I was starting to wonder just where your argument was leading, but we are back to your fixation on the "Panther as MBT" - Given that its users pretty much invented the role, and the SHerman wasn't one, I submit that the Panther was a "better MBT than the Sherman". But then on the eastern front, by the same argument, the Panther was 'obsolete' and the IS-2 was a better one.

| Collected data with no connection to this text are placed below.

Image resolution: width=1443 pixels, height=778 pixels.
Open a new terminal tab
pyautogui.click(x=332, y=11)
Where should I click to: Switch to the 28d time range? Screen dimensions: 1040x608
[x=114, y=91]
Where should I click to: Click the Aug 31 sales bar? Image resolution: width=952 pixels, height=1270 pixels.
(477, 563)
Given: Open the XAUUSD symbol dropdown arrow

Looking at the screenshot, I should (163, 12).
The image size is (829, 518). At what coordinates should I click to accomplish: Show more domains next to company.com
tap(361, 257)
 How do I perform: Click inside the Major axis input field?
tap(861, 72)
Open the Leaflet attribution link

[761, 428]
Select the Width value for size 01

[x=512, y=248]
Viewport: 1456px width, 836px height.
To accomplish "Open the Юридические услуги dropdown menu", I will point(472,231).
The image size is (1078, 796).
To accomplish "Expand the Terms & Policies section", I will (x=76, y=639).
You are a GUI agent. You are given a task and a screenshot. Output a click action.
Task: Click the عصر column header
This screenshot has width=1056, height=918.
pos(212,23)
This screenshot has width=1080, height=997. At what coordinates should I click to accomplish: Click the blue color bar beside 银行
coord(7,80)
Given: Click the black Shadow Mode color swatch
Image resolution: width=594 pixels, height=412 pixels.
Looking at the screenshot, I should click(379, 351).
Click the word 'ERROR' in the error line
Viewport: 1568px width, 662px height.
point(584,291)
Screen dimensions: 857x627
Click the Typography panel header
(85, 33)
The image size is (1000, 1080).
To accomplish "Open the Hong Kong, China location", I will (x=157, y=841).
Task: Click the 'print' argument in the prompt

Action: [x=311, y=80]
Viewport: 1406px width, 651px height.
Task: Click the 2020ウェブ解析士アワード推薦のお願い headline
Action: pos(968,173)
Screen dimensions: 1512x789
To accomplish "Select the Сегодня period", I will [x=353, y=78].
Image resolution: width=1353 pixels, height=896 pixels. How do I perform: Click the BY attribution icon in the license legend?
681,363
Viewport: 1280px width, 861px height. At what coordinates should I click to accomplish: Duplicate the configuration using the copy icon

My argument is that while the Panther was a "better MBT" - one v one - the production, logisitical support, operational employment, and doctrinal integration of a "Panther class" class MBT by the US Army may not BY DEFINITION have lead to a faster end to the war or fewer casualties overall then our use of the Sherman. The fact that the Panther was a better MBT than the Sherman doesn't mean it was more appropriate for US use, or the Germans would not have pursued a diferent strategy if they faced it. Whether sufficient numbers, with suffient fuel, integrated appropriately with other combat arms, with required maintainability and ammunition suply could have been mainained via a transoceanic supply line would have been at least problematic. It might have lead to greater succes ith fewer casualties, but may have lead to understrength units, with insufficient fuel and ammo, used in a manner that did not fully employ their capabilities to best effect.
"Better" has more than one context - yours is individual capability "1 on 1" and mine considers the system of production, support and employment. Yours is one set of assumptions and measures, mine is a diffferent one. I understand yours, I simply ask that you try to understand mine.